抜粋 =>
========

チビ黒保護から数年経った。



バカップルが
極小犬を求め、かなり田舎の繁殖屋から
体重を増やさない様、一番の成長期栄養を最も
必要とする時期にも拘らず、異常なまでの食事制限を
強いられていた一匹のヨーキーを高額で購入した。
ペットローンなるものを教えられたそうだ。

ガリガリに痩せ細り、 自宅に連れ帰る途中から
余りの痩せ具合にバカップルも流石に異様さを
感じた様だ。それまでは飾りが沢山付いた
可愛いドレスを着せられており
気付かなかったと言っている。。。

「超極小ヨークシャテリア、成犬で1kg未満確定」
聞いて呆れる事は言うまでもない。
吐きそうな文言。

小型犬では特に小さな仔が高値で流通される昨今。
例え先天的な疾患があろうとも。。。
適齢後さえ、大きな大泉門閉鎖不全が
何箇所有ろうとも。。。

カップルが住むマンションへ連れ帰った後
繁殖屋から指示をされていた、一日数粒(10~20粒?等
有り得ない量だったと思う) では
到底足りるわけもなく、ヨーキーは鳴き続けた。

========

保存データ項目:
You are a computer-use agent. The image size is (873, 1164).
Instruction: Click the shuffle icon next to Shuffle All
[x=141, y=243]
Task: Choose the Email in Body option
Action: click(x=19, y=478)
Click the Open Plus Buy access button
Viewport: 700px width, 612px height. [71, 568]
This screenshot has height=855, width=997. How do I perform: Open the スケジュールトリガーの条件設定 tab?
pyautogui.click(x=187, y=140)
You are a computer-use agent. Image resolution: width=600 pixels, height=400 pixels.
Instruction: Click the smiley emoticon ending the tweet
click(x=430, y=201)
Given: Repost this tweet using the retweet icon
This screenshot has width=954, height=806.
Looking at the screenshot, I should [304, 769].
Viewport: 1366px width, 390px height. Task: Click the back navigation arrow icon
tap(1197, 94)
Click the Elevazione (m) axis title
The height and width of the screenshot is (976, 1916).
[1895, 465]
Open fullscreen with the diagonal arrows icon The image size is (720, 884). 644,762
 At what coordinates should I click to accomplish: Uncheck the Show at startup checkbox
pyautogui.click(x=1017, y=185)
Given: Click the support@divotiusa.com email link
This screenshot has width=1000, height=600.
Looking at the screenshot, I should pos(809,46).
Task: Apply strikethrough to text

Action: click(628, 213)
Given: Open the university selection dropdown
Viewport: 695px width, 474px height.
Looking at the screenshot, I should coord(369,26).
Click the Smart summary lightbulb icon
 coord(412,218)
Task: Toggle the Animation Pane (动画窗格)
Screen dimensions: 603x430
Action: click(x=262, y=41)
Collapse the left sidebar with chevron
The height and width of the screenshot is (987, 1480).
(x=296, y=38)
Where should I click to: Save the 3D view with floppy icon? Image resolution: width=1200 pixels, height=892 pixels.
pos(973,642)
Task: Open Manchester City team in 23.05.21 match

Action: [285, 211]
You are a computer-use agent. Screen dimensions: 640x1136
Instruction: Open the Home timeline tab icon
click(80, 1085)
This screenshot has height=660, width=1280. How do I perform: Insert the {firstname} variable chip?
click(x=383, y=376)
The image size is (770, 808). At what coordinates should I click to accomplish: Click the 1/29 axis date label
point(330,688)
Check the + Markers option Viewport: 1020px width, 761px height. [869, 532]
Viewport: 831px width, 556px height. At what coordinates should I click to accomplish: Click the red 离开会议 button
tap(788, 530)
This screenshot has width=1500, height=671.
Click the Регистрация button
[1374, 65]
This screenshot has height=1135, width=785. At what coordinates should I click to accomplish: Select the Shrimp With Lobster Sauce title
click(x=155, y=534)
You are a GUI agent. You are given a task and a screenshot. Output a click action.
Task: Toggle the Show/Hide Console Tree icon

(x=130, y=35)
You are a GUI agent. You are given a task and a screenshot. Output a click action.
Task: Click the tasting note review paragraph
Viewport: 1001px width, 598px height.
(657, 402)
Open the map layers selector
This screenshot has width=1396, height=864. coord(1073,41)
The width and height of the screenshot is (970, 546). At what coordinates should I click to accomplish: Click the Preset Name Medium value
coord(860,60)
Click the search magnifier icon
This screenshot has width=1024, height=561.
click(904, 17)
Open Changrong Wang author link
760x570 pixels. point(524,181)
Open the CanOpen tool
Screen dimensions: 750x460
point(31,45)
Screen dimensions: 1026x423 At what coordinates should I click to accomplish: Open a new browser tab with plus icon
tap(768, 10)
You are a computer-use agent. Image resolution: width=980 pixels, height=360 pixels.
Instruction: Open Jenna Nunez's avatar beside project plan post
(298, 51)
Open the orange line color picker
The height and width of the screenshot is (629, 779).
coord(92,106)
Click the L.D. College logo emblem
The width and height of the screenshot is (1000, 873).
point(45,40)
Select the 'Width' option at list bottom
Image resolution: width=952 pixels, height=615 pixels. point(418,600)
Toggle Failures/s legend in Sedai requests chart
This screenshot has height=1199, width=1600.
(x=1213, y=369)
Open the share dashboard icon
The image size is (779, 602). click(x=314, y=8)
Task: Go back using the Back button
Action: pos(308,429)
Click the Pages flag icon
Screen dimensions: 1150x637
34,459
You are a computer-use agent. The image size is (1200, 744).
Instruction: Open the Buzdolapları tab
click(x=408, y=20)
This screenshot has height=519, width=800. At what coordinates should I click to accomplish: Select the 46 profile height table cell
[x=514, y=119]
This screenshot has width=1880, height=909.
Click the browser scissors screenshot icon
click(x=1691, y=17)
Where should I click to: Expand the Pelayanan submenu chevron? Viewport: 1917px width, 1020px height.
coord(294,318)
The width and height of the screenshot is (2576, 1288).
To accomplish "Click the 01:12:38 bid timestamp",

========

取り組む課題 =>
**1.** 抜粋の「聞いて呆れる事は言うまでもない。」から「到底足りるわけもなく、ヨーキーは鳴き続けた。」まで（両端を含む）を、「マンション」を「アパート」に変えて書き直しなさい。
**2.** 抜粋では、ヨーキーはどのような文言で売られていたとされていますか。
資料は抜粋とは別個のものです。

解答一覧 =>
**1.**
聞いて呆れる事は言うまでもない。
吐きそうな文言。

小型犬では特に小さな仔が高値で流通される昨今。
例え先天的な疾患があろうとも。。。
適齢後さえ、大きな大泉門閉鎖不全が
何箇所有ろうとも。。。

カップルが住むアパートへ連れ帰った後
繁殖屋から指示をされていた、一日数粒(10~20粒?等
有り得ない量だったと思う) では
到底足りるわけもなく、ヨーキーは鳴き続けた。

**2.** 「超極小ヨークシャテリア、成犬で1kg未満確定」という文言です。